Within our own industry, where are things heading? How worried should we be – if at all? We take a close look at the UK broadcast industry, and the likely consequences for contractors, following the vote to leave the EU.

The backstory – what they said before the referendum:

Rebecca O’Brien, producer, Sixteen Films:

If we leave, we lose a lot of the glue that makes our business successful.

Jan Runge, CEO of Brussels-based International Union of Cinemas (UNIC):

With the three largest pan-European cinema operators based in the UK, European cinema exhibition is a British success story that benefits from common European market rules. Most US distributors operate their European head offices out of London, and British film companies benefit from EU support for film. The UK leaving the EU would be a significant backward step for British and European cinema.

Ben Richards, writer, The Tunnel:

I have read that co-productions would be a big casualty of Brexit. It’s something to do with the financing of it. It would be much harder to get the co-operation between production companies in different countries. I’m not an expert but financially it would be more complicated.

Ed Vaizey, culture minister:

Leaving the EU would be an utter disaster.

In the weeks leading up to the referendum, the British television industry was clear in its prediction that a vote to leave the EU would be detrimental to the industry and damage the UK’s position on the global content stage.

The EU currently contributes millions of pounds in subsidies to the UK market and has established a number of frameworks for co-production. Additionally, the export of British TV shows and formats to European broadcasters is worth around £376 million per year.

Not surprising, then, that in surveys conducted among TV professionals by Media Business Insight and producers’ association Pact, most respondents backed the campaign for the UK to remain in the EU.

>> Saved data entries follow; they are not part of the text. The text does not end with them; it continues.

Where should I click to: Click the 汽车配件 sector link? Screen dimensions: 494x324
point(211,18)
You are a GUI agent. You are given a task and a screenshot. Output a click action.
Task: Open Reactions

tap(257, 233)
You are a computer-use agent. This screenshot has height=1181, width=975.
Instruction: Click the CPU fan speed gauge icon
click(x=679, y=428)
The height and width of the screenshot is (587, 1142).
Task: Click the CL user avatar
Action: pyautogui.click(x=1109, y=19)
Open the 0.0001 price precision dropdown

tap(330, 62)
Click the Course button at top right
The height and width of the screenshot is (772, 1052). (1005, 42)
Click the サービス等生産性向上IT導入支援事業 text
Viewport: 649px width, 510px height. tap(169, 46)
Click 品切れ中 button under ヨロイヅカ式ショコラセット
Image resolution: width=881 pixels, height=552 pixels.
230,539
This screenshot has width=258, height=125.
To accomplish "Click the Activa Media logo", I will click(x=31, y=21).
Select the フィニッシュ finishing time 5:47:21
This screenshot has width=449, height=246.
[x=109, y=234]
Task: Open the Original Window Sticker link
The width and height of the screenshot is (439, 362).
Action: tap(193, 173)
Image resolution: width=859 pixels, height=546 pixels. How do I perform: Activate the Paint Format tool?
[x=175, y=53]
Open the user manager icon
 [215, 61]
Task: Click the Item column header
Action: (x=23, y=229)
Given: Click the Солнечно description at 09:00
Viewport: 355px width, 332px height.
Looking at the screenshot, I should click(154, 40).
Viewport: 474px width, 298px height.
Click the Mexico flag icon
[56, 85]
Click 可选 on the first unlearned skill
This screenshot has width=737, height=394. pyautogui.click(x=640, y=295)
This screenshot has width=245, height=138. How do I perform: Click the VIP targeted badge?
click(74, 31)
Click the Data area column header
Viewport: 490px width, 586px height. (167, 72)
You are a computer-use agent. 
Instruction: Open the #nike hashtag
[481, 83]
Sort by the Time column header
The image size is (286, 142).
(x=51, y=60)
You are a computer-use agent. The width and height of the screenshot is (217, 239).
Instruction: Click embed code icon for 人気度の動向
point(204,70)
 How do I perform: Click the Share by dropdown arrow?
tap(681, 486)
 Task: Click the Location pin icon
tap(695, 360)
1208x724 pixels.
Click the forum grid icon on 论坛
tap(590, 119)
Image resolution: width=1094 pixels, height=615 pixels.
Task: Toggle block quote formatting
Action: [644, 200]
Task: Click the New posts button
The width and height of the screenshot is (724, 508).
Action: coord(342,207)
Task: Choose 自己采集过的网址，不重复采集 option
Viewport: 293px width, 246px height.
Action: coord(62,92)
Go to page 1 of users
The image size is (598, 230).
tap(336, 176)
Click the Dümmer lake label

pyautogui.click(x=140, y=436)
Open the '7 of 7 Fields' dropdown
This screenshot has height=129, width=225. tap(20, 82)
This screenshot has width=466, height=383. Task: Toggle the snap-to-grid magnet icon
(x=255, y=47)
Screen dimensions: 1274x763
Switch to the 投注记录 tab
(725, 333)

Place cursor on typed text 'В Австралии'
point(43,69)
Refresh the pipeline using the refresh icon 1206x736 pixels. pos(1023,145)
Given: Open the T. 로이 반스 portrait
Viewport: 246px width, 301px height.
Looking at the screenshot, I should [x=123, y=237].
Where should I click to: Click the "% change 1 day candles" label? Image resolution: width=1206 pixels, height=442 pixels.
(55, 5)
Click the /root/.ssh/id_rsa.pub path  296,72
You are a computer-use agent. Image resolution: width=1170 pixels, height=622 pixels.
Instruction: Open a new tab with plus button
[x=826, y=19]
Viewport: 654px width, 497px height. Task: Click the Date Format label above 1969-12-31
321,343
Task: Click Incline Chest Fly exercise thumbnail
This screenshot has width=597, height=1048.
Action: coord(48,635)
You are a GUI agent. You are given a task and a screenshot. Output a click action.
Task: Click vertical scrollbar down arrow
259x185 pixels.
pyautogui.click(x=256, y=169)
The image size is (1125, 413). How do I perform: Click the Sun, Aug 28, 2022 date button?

In the days before the vote, Mike Fries, CEO of Liberty Global – which owns Virgin Media and donated hundreds of thousands of pounds to the Remain campaign – warned that the company would seriously reconsider future investment in the UK if it voted to leave the EU. “We will probably deploy capital elsewhere. We are a multinational that has plenty of opportunities to create value for shareholders and we will always seek the highest return; that’s our job,” Fries said.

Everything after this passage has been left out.